The niggling feeling turned into a scream.
Harry went back to the library to check out the records. He went to the reference section and took out the book Hermione had shown them, the one with the statistics on wizard marriages. He set the large tome on the table and flipped to the marriage statistics.
And blinked.
No, that wasn't right.
He flipped to another page. Maybe it was the wrong page, but no, it may have been a while ago but he remembered that page, Hermione kept showing it to everyone to get them to join S.P.E.W., he was sure it was 587—
But all he had was a blank page.
When he came to breakfast the next day, Ron was disgruntled.

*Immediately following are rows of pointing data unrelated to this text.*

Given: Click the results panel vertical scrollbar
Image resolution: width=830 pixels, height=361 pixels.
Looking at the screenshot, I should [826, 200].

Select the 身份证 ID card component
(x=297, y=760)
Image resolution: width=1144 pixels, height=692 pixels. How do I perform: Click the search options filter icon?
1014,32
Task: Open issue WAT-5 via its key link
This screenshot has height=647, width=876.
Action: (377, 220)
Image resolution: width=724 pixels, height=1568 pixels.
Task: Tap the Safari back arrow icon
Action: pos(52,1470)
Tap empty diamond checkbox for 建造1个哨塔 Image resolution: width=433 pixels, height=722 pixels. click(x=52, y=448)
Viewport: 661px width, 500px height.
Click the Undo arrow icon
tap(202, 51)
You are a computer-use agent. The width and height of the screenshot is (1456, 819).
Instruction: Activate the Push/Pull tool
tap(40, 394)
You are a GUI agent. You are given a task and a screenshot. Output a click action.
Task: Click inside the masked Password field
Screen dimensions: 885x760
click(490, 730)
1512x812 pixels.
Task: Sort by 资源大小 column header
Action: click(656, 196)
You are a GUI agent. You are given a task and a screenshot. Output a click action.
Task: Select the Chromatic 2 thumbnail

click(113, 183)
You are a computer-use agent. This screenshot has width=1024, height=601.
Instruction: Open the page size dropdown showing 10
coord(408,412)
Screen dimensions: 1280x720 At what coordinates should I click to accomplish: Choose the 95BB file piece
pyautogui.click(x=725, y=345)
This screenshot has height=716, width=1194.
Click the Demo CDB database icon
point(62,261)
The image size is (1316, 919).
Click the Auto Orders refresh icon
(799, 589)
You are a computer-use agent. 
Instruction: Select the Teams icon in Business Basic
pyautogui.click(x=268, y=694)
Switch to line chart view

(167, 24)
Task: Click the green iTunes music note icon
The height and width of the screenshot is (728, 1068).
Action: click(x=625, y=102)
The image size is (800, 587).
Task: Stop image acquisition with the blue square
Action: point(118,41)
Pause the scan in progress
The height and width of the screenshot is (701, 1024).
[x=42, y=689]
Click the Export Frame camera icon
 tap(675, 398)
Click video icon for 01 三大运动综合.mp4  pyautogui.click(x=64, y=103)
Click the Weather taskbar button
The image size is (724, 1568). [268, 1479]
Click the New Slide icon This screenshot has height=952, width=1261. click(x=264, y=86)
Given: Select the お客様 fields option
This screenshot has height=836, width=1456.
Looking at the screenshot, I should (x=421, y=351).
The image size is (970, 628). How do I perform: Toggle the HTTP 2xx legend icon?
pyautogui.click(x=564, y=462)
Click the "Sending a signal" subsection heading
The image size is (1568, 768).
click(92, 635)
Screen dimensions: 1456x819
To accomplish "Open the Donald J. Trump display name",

"What's wrong?" Harry asked.
"My brother's a criminal," Ron said moodily, poking at his pancakes.
"What?"
"My older brother Bill, he ran off to France and married someone who wasn't his soulmate!" Ron sounded disgusted. "It's all that girl's fault, she's part Veela, and you know how Veelas are, she probably enchanted him somehow, and the French don't even have soulmates—"
"Ron, I think Hermione was right."
"Hermione is always right," Ron said automatically.
"No, I mean about the Soulmate Law!"
"Harry, we settled this."
"But—"
"Look, I'm having a really bad day, can we not talk about this right now?"
Harry disappeared later that week.
He came back after four months and asked Ginny out on a date. They married after graduating from Hogwarts and lived a long, happy life.
All was well.
(And the voice at the back of his head never bothered him again.)
Author's Note: After writing this, I tried to figure out who is Winston and who is Julia, but no one definitively fits into either of their roles, I think. Maybe Hermione is Winston and Harry is... no, just Hermione is Winston. Harry is too passive to be Julia. Also neither Harry nor Hermione have be secretive due to Big Brother is Watching. (Although in the end it turns out Big Brother has been watching them all along, the O'Brien could've been anyone, and this is what gets them.)
I might go back and edit this later, but don't hold your breath.